2. “Sāriputta, your faculties are clear. The color of your skin is pure and bright. What abiding do you often abide in now, Sāriputta?”

“Now, venerable sir, I often abide in voidness.”

“Good, good, Sāriputta! Now, indeed, you often abide in the abiding of a great man. For this is the abiding of a great man, namely, voidness.

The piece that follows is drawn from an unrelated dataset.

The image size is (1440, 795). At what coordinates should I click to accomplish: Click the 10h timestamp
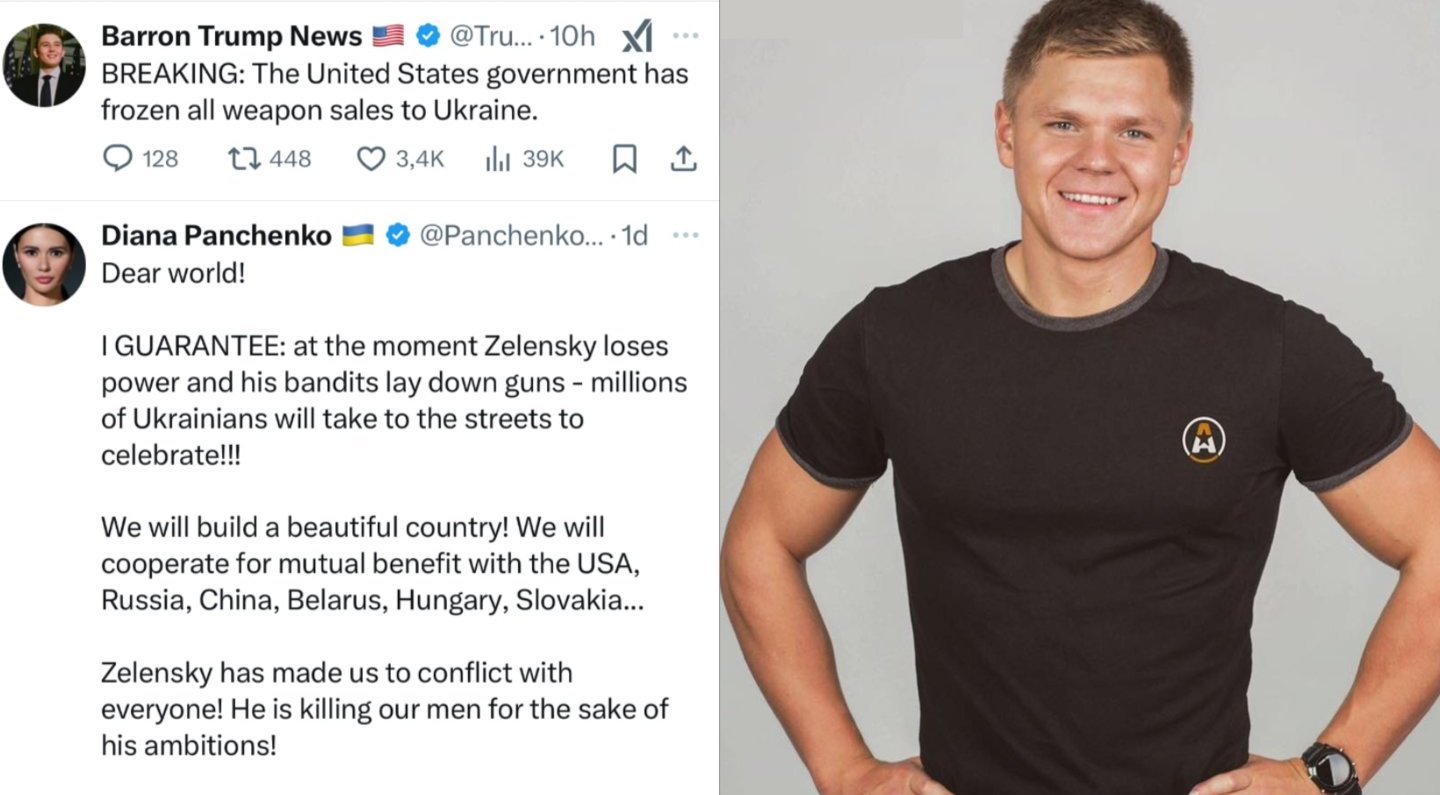click(573, 37)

3. “So, Sāriputta, if a bhikkhu would wish: ‘May I now often abide in voidness,’ he should consider thus: ‘On the path by which I went to the village for alms, or in the place where I wandered for alms, or on the path by which I returned from the almsround, was there any desire, lust, hate, delusion, or aversion in my mind regarding forms cognizable by the eye?’ If, by so reviewing, he knows thus: ‘On the path by which I went to the village for alms, or in the place where I wandered for alms, or on the path by which I returned from the almsround, there was desire, lust, hate, delusion, or aversion in my mind regarding forms cognizable by the eye,’ then he should make an effort to abandon those evil unwholesome states. But if, by reviewing, he knows thus: ‘On the path by which I went to the village for alms, and in the place where I wandered for alms, and on the path by which I returned from the almsround, there was no desire, lust, hate, delusion, or aversion in my mind regarding forms cognizable by the eye,’ then he can abide happy and glad, training day and night in wholesome states.

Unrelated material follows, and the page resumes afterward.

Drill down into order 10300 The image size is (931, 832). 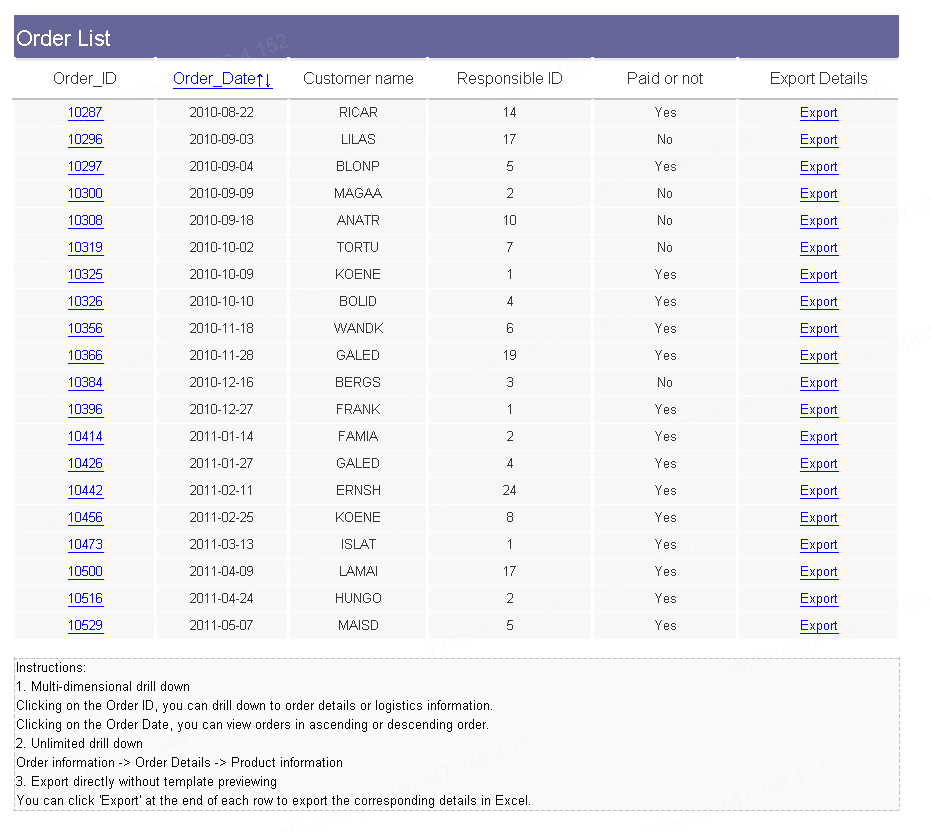click(x=85, y=194)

4-8. “Again, Sāriputta, a bhikkhus should consider thus: ‘On the path by which I went to the village for alms, or in the place where I wandered for alms, or on the path by which I returned from the almsround, was there any desire, lust, hate, delusion, or aversion in my mind regarding sounds cognizable by the ear?...regarding odors cognizable by the nose?...regarding flavors cognizable by the tongue?...regarding tangibles cognizable by the body?...regarding mind-objects cognizable by the mind?’ If, by reviewing, he knows thus: ‘On the path by which I went to the village for alms…there was desire, lust, hate, delusion, or aversion in my mind regarding mind-objects cognizable by the mind,’ then he should make an effort to abandon those evil unwholesome states. But if, by reviewing, he knows thus: ‘On the path by which I went to the village for alms…there was no desire, lust, hate, delusion, or aversion in my mind regarding mind-objects cognizable by the mind,’ then he can abide happy and glad, training day and night in wholesome states.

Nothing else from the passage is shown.